Saturday, September 11, 2010


a few months ago my friend Kyle told me he was starting a side-company...

naturally, i asked Kyle (in Portland) to sign me up - i was ready and willing* to make a modest contribution for a good (and well-thought + designed) cause. besides, i needed a new pair of glasses. unfortunately, they weren't available in NY until a few weeks ago. naturally, i went in to check them out immediately, found a pair that worked for me, dropped off my prescription, and picked up my new pair yesterday (just in time to hit the hip Brooklyn party scene).

so i've got a new pair of stylin spectacles. and i like to think that somewhere far away (here or abroad), someone in need will be getting a pair. so if you've got some cash and need some well-made glasses, get your self some 141's (or ask Kyle how you can help get them in your town). and tell your friends to do the same.
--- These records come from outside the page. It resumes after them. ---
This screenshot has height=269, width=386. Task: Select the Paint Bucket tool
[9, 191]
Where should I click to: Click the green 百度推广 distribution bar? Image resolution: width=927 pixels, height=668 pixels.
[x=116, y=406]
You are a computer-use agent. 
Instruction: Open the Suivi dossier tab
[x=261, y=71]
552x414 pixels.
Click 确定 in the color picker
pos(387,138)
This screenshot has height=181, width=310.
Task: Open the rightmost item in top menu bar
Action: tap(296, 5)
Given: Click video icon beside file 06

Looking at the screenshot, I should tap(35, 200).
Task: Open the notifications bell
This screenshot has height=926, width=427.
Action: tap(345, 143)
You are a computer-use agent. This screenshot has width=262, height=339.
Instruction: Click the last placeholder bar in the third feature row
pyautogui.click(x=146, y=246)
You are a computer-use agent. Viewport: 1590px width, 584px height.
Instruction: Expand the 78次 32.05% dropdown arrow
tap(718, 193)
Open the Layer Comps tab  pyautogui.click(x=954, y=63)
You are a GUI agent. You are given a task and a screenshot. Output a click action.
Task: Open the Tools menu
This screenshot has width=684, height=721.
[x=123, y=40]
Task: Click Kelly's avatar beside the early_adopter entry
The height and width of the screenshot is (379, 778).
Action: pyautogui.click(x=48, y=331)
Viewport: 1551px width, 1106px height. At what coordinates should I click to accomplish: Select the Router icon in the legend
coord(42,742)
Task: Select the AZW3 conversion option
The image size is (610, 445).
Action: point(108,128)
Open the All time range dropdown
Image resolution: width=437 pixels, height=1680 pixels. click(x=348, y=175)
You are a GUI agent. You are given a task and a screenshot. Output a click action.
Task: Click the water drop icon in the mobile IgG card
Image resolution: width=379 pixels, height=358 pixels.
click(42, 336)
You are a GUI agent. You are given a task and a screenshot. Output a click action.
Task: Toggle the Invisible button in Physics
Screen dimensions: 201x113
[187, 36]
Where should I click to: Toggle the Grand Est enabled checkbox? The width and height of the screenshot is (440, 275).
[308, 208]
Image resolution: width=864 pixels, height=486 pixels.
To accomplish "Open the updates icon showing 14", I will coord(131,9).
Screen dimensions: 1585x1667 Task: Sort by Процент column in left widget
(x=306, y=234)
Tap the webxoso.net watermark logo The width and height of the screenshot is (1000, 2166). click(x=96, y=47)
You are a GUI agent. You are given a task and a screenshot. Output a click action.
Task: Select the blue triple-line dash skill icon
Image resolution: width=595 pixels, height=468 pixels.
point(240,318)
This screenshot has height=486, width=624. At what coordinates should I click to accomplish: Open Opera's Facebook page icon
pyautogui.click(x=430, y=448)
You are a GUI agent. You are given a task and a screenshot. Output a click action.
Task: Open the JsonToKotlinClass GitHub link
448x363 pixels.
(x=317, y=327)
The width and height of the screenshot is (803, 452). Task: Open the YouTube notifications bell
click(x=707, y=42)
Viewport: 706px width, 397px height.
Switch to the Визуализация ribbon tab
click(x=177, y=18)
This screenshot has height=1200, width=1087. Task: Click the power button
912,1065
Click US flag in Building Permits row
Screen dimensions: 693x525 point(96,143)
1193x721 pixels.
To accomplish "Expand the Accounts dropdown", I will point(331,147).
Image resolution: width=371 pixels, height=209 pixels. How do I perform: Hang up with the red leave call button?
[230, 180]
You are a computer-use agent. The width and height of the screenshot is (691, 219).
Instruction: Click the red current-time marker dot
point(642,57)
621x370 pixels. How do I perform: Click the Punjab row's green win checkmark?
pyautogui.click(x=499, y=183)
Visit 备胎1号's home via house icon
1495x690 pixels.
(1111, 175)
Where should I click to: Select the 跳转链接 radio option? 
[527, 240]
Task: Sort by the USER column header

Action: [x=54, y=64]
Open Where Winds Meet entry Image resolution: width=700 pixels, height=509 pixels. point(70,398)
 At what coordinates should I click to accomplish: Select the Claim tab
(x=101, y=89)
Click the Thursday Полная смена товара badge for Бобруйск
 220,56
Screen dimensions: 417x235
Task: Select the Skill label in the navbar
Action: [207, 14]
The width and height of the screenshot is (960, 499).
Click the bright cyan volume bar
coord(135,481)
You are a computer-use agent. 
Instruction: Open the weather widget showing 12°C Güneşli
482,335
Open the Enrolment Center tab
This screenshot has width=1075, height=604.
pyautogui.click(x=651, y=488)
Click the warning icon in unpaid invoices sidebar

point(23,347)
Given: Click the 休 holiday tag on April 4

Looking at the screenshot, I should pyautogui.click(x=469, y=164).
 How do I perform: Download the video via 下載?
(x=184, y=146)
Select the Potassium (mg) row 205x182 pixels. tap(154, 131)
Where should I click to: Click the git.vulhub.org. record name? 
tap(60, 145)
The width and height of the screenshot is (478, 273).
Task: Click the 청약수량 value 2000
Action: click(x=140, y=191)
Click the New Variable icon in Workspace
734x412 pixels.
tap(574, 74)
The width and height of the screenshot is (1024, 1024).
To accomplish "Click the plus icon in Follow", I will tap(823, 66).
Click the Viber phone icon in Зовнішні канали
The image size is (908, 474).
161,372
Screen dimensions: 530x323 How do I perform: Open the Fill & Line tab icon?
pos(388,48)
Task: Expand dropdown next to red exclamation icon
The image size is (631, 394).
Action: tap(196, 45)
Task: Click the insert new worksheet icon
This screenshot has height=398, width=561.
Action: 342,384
*basically - if someone i know goes out on a limb to do something special and unique, i'm ready and willing to support them with money or time. sure i'm a nice guy, but it's also because i'm living vicariously through their bravery and effort. so what are you waiting for? go start a for profit, not-for-profit, creative arts community program, tell some jokes, write some fiction, write some non-fiction, or even run for office.

thanks for doing something awesome Kyle.

Wednesday, September 08, 2010

the book is better?

how often have you seen a movie/show and said "the book was better"? i'm usually as guilty as the next guy, i'm also a big fan of stories transcending mediums, so long as it's not a literal translation, but rather taking the story to ANOTHER level (not necessary a vertical move, but a lateral one), that is more suited to what makes the new medium so special. so in today's post i'm going to discuss 2 such transitions done right.

the Divine Loophole
a few months ago, a friend pointed the Ramayana: the Divine Loophole out to me - a(nother) retelling of the classic Hindu tale. Sanjay Patel, a Pixar artist was inspired by a more modern novelization of the sacred tale (by Ashok Banker, of which i'm still only 1/2-way thru), and decided to make it more "kid-friendly." the end result, a beautifully simple and sweeping tale that captures the essence - if not the themes - for first-generation Indian-Americans to tell the kids that they're now raising even more far-removed from their (grand)mother culture . i've already bought a few copies for various friends with kids, the majority of which are actually NOT indian. a good story is a good story (and this is from one of the greatest stories in human history). and great art is great art (i mean, the guy worked for Pixar!). besides, it's about a blue guy fighting demons with his monkey-sidekick. what's not to love?

Versus the World
ok, this half of the post was a long time coming (in fact, many of you are probably wondering why it did not come sooner, and/or accuse me of coming up with the broader highbrow topic to just talk about the film). Scott Pilgrim VS the World. with all my going on (and on) about Scott Pilgrim on this here bloog, it was only a matter of time before i let my thoughts be known. but for those of you that don't know of my fanatism, let me give you the basics about SP. it's an indie (and award-winning) comic by Bryan Lee O'Malley - about an out-of-work guy in a band who meets the girl of his dreams (literally), Ramona Flowers. but for true love to triumph, Scott must first defeat her 7 evil ex's. along the way are plenty of geek-tastic references (video games, comic books, ninjas) woven into the comic book real-life witty (and at times, charming) antics. what's not to love? 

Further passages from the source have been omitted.